‘Memory’ has become a popular topic in cultural studies in recent decades, since we experience that actual world politics keep referring to certain memories that should be kept alive or should be suppressed, that should be commented or put into the ‘right’ place, that could be used as a warning or as a justification for present decisions or actions, etc. Talking about ‘memory’, we realize that it is a ‘made’ memory, formed by media, art, literature, rhetoric etc. In the middle ages, theatre has played an important role shaping memory. In 2018, there will be an additional reason to reflect about memory at the IMC Leeds, since it will be the 25th International Medieval Congress, inviting us to reflect how we should outline the memory of our disciplines. Since SITM was also founded in Leeds (far earlier, though), we might take the chance to reflect our own history, together with papers presenting the special role that theatre takes in shaping ‘memory’, or reminding of things that should not be forgotten, while at the same time theatre performance depends on the memory of the actors presenting it.
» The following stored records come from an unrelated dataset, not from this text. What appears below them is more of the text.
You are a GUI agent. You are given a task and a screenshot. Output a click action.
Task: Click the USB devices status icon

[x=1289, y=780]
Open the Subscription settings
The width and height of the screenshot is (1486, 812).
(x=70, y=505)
Thus: ‘memory’ is a multiple topic to be discussed in theatre studies.
I would like to organize three drama sessions at the IMC 2018. Their topics could be:
1. Medieval Theatre Studies: History of the discipline, and future perspectives
Papers in this session could focus on individual scholars or schools that were influential in the field of medieval theatre studies; on the history of theatre festivals, on collections, on changing methods, on the impact of digitalization, etc.
2. Memorizing lines on medieval stage
Papers in this session could reflect about techniques of memorizing lines, about the roles of prompters in medieval plays, but also about methods to make the audience remember certain lines, such as repetitions, rhythm, the use of music, etc.
3. Shaping memory through theatre
In this session I would invite papers about triumphes, festivals, celebrations of certain events that were designed to inscribe these events into the audience’s memory, but also papers about historic events, interpreting them for the time of the audience, and thus possibly correcting the audience’s memory of events or persons.
4. Theatrical memento
Papers in this session could deal with various forms of ‘memento mori’ on stage, such as the whole Everyman-tradition with its vast number of variations, dances of death, Doomsday Plays, or other plays designed to remind the audience of death or the future.
Scholars of all various disciplines dealing with medieval theatre are welcome to join the sessions with a 20min paper. Please send your proposed titles (and a short abstract, max. 0.5 page) in English, German, or French language to:
Prof. Dr. Cora Dietl, University of Giessen, Germany: firstname.lastname@example.org
Deadline for proposals: 20th August, 2017.